Кот мяукнул, но не сопротивлялся. Павел огляделся. Прямо на него с противоположной стены смотрел непомерно огромный портрет Достоевского с неподвижными глазами.
– Как-то он не очень сочетается с вашей смешливостью, – заметил Далинин.
– Это почему? – оторопел Борис, – мы с ним очень хорошо живем.
– Ну и на здоровье.
– А над чем вы все-таки так смеетесь, пугаете даже своим хохотом? – вмешался Егор.
– Как же над чем? – опять совершенно оторопело, удивляясь, точно все только что родились, спросил Борис. – Да над всем. Мне все смешно.
– Тогда сдерживайтесь, милейший, если вам все смешно. Это опасно – могут принять на свой счет, а не на счет «всего», – немного нагрубил Павел.
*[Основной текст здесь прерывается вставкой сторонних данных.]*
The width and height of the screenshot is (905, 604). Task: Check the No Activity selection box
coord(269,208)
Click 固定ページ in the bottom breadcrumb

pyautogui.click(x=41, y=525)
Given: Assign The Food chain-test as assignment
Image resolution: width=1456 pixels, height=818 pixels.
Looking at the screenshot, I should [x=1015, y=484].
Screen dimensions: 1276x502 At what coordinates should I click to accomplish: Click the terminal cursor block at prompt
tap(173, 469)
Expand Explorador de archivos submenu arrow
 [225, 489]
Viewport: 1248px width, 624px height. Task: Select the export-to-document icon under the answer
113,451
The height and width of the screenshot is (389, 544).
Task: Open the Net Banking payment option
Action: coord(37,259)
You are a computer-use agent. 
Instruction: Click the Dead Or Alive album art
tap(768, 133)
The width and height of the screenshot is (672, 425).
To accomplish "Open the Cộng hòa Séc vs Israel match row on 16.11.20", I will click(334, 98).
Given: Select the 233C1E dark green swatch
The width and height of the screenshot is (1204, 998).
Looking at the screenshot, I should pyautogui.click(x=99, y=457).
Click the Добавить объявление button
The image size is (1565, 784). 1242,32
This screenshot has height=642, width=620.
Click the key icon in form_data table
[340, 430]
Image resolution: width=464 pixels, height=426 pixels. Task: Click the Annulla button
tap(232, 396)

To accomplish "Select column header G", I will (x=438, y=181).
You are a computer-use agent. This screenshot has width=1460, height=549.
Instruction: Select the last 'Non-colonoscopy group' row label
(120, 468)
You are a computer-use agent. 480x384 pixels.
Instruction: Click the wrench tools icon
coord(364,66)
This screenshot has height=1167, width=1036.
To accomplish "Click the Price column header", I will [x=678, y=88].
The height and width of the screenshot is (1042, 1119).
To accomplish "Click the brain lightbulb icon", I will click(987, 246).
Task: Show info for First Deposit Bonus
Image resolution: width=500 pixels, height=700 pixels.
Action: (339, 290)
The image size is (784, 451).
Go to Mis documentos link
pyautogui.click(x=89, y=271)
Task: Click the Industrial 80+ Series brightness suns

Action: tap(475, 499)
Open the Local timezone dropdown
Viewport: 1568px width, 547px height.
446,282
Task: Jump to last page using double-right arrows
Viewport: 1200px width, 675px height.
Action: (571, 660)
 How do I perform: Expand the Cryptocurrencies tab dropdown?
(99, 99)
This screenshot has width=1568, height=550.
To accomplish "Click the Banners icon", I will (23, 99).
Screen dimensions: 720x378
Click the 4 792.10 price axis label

– Да я осторожный, – совсем смиренно отвечал хозяин. – Я по глазам людей вижу – кто все понимает.
– Что понимает?
– Да то, что мир смешон. Вселенная вся со своими звездами и солнцами – смешна. А уж о существах, о людях, о чертях или там призраках, покойниках – я уж и не говорю. Тут уж, извините, ребята, я сдержаться не могу. Иные, которые не понимают, даже бросались на меня. А я, как взгляну на существо, сразу вижу его суть – и невмочь. Конечно, не всегда. Если всегда хохотать – помрешь. И осторожность, это правда, нужна – вот мой кот никогда на меня не обижается, когда я над ним хохочу. А жена от меня ушла – не выдержала. Зверела. Криком кричала на всю улицу, что я над ней хохочу. И не могу остановиться. А я ведь не над ней лично хохотал, а, как бы сказать… над природой человеческой, что ли… ну и над природой вообще…
Егор и Павел с удовольствием прослушали эту речь. Все встало на свои места. Все стало понятно.
– Вы только, дорогой, сейчас не хохочите, – вставил Павел. – У нас к вам серьезный вопрос. А то вы, говорят, чуть что – подолгу хохочете, а время идет, сейчас не XIX век, чтоб целыми часами хохотать.